### Source records
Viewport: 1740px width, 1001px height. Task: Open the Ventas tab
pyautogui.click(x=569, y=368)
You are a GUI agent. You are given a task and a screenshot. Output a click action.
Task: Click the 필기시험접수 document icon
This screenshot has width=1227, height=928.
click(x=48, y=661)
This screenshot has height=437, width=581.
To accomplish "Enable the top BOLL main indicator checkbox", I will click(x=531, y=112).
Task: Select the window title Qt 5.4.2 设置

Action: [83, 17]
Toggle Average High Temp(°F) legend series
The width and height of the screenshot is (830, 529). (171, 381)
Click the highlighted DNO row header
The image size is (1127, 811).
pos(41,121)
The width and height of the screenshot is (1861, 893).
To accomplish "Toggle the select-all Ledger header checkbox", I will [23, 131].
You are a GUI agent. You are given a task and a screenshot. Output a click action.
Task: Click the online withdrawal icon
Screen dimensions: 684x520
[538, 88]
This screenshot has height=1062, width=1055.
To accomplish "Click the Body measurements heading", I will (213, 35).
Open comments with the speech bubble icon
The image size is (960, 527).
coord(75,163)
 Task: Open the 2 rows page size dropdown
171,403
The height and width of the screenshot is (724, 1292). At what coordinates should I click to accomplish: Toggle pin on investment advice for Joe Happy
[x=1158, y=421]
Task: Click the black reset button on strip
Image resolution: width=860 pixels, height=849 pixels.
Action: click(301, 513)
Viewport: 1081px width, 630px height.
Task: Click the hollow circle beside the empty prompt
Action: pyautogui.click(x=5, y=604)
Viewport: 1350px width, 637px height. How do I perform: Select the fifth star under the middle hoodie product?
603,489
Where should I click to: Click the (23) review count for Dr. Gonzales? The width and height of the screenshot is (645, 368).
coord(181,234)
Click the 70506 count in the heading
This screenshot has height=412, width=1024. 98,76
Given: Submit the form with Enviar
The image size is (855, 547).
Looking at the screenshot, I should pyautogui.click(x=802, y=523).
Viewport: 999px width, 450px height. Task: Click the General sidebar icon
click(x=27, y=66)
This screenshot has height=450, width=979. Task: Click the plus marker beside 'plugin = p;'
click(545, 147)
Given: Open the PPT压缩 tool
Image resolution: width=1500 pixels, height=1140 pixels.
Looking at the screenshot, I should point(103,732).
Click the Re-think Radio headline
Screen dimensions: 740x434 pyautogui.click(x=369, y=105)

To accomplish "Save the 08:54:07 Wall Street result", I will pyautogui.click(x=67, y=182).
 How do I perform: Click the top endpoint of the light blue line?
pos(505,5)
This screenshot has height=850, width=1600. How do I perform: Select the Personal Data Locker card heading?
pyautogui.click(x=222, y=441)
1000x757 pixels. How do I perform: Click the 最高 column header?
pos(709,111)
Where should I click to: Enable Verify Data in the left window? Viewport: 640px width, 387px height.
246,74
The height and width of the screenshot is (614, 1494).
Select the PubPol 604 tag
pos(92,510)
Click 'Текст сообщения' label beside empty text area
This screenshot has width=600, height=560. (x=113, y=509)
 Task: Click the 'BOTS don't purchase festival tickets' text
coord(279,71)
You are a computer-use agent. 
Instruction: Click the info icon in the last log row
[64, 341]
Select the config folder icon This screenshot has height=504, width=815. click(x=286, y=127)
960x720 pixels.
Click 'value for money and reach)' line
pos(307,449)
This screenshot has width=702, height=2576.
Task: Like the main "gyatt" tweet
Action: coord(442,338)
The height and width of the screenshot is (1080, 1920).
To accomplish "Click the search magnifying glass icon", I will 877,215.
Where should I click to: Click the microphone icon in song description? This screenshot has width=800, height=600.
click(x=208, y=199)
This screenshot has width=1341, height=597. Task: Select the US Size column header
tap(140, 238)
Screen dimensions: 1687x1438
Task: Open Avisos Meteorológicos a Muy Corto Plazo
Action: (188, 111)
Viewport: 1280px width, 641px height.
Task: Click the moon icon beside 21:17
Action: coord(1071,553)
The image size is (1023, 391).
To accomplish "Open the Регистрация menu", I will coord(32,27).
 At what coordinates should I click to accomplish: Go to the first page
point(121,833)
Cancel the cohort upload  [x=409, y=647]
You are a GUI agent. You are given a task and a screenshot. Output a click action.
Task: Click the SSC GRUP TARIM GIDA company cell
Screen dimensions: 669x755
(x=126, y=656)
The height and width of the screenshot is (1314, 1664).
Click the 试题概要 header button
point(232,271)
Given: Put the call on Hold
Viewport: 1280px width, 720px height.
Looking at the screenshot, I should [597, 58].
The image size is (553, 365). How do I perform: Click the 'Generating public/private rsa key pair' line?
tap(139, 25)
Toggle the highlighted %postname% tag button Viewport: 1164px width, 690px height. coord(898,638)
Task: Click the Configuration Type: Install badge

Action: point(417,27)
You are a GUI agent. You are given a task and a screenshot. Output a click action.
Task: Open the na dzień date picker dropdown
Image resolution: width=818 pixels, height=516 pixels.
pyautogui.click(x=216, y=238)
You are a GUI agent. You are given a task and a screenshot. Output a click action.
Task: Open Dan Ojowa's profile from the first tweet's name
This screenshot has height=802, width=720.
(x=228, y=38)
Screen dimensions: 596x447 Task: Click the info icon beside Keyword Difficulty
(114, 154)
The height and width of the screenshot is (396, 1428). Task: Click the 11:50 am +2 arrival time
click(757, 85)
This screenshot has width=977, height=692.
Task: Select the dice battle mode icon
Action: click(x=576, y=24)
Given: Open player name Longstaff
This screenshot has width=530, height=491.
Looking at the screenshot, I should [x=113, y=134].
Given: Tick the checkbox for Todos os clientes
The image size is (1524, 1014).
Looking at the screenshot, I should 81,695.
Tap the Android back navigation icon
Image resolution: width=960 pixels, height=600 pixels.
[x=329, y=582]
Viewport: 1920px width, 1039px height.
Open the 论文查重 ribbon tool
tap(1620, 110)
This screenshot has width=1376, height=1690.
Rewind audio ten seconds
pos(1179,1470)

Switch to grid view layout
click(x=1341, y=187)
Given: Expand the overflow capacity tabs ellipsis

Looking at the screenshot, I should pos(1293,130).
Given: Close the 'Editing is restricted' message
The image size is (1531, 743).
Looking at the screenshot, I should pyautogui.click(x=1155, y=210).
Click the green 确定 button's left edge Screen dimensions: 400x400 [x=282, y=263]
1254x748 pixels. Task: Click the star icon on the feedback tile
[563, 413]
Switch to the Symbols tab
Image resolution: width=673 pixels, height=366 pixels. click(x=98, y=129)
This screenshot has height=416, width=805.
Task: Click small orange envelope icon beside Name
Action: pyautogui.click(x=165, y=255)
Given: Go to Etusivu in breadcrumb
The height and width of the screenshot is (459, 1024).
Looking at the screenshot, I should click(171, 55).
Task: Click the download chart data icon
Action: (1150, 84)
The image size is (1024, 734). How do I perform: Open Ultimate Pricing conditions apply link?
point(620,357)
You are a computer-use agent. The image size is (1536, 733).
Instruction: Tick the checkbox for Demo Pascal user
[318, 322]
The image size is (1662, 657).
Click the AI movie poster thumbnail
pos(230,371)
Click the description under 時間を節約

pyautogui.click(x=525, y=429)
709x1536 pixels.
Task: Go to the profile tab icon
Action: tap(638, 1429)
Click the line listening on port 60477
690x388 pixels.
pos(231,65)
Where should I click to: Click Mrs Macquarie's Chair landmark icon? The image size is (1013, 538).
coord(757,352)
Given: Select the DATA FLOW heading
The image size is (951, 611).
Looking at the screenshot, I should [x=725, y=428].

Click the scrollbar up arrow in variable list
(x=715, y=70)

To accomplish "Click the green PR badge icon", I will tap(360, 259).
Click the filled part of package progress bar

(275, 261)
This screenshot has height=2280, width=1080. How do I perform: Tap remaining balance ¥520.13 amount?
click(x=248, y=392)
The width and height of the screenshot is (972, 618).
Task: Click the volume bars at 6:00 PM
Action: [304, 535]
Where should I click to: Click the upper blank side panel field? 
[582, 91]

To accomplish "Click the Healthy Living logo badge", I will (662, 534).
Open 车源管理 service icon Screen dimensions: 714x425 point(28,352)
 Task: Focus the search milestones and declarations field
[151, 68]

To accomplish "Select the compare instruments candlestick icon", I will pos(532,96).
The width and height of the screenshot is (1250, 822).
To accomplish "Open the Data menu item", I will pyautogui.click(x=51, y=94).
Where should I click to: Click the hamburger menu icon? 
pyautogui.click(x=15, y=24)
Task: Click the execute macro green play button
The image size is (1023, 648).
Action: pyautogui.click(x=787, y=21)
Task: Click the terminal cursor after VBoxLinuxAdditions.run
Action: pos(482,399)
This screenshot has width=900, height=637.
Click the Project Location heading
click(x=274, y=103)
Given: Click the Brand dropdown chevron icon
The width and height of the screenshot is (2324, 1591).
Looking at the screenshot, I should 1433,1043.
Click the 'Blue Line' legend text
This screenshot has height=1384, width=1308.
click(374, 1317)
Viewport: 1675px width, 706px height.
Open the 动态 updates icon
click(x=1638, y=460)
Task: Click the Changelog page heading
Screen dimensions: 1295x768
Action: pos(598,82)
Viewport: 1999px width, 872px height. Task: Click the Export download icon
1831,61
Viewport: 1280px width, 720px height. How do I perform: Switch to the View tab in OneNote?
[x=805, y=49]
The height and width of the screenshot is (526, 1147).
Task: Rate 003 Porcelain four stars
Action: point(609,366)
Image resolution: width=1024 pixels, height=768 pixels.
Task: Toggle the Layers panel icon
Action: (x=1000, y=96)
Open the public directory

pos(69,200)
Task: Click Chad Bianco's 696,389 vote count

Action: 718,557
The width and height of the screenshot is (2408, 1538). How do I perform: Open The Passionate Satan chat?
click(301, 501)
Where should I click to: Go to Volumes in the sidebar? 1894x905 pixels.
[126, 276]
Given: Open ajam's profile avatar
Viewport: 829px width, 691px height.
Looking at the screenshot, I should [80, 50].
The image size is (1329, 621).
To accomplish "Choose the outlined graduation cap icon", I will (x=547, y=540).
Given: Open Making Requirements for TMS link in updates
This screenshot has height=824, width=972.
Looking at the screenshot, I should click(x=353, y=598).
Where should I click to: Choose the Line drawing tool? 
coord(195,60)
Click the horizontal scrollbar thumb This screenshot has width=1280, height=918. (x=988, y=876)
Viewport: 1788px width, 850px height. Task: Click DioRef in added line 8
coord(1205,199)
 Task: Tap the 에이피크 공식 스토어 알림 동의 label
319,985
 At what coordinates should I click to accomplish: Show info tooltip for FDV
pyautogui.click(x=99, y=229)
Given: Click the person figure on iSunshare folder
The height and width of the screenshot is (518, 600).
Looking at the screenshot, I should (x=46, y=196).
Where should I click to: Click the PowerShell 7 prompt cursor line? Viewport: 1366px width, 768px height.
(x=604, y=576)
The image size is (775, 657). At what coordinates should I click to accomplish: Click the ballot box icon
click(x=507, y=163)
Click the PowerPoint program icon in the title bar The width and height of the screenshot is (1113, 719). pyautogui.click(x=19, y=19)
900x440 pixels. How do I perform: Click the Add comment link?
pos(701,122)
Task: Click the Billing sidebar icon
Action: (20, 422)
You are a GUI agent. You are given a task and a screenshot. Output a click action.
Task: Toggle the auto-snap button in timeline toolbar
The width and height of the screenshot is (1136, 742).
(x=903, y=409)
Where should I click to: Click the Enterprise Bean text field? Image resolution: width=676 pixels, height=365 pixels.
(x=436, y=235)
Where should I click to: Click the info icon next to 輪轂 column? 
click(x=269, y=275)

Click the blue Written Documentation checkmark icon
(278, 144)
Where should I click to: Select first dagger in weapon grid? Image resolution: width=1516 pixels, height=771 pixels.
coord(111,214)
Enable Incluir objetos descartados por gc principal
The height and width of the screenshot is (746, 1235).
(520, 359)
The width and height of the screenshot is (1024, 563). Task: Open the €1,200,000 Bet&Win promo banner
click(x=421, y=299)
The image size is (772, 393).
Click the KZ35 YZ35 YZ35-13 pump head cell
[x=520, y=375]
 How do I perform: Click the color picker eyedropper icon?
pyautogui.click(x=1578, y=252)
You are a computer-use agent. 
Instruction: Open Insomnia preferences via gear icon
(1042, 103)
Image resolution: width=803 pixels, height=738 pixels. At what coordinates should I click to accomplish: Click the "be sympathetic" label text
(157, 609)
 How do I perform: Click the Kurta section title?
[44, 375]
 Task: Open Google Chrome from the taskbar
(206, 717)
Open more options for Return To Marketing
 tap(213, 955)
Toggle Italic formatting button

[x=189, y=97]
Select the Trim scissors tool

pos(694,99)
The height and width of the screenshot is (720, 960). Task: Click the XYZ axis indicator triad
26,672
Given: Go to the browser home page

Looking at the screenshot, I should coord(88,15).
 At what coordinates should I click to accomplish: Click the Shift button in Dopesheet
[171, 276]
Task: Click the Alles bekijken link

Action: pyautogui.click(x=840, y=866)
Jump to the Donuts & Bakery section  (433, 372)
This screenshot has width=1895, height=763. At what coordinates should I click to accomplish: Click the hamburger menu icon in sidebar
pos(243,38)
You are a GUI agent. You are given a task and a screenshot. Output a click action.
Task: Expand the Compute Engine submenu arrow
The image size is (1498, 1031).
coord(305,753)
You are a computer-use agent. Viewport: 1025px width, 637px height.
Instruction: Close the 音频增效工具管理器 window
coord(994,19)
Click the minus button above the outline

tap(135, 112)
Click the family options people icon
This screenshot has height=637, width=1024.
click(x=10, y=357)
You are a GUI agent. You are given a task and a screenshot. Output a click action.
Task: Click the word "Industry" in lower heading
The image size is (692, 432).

### Work to complete
Please, from the entries above, set down exactly the lines from the one containing "Given: Tick the" through the one containing "This screenshot has width=1376, height=1690.", and only those.

### Exercise output
Given: Tick the checkbox for Todos os clientes
The image size is (1524, 1014).
Looking at the screenshot, I should 81,695.
Tap the Android back navigation icon
Image resolution: width=960 pixels, height=600 pixels.
[x=329, y=582]
Viewport: 1920px width, 1039px height.
Open the 论文查重 ribbon tool
tap(1620, 110)
This screenshot has width=1376, height=1690.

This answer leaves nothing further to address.